A188170 The number of divisors d of n of the form d == 3 (mod 8).

0, 0, 1, 0, 0, 1, 0, 0, 1, 0, 1, 1, 0, 0, 1, 0, 0, 1, 1, 0, 1, 1, 0, 1, 0, 0, 2, 0, 0, 1, 0, 0, 2, 0, 1, 1, 0, 1, 1, 0, 0, 1, 1, 1, 1, 0, 0, 1, 0, 0, 2, 0, 0, 2, 1, 0, 2, 0, 1, 1, 0, 0, 1, 0, 0, 2, 1, 0, 1, 1, 0, 1, 0, 0, 2, 1, 1, 1, 0, 0, 2, 0, 1, 1, 0, 1, 1, 1, 0, 1

Offset

1,27

Comments

a(3n) >= 1 as the divisor d=3 contributes to the count then.

Links

Michael De Vlieger, Table of n, a(n) for n = 1..10000

Michael D. Hirschhorn, The number of representations of a number by various forms, Discrete Mathematics 298 (2005), 205-211.

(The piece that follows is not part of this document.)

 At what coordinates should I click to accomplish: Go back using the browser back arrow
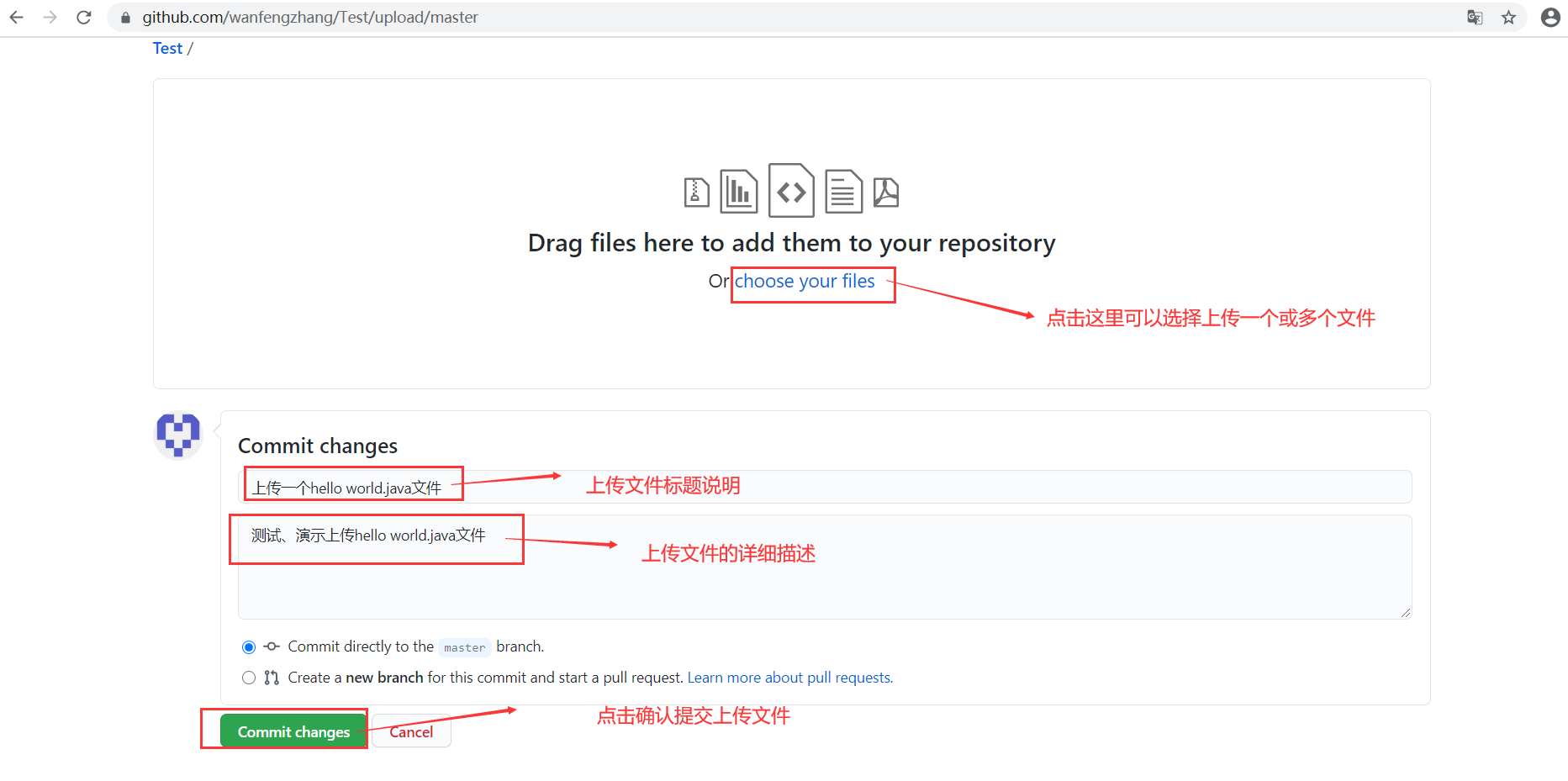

R. A. Smith and M. V. Subbarao, The average number of divisors in an arithmetic progression, Canadian Mathematical Bulletin, Vol. 24, No. 1 (1981), pp. 37-41.

Formula

a(n) + A188172(n) = A001842(n).

A188169(n) + a(n) - A188171(n) - A188172(n) = A002325(n).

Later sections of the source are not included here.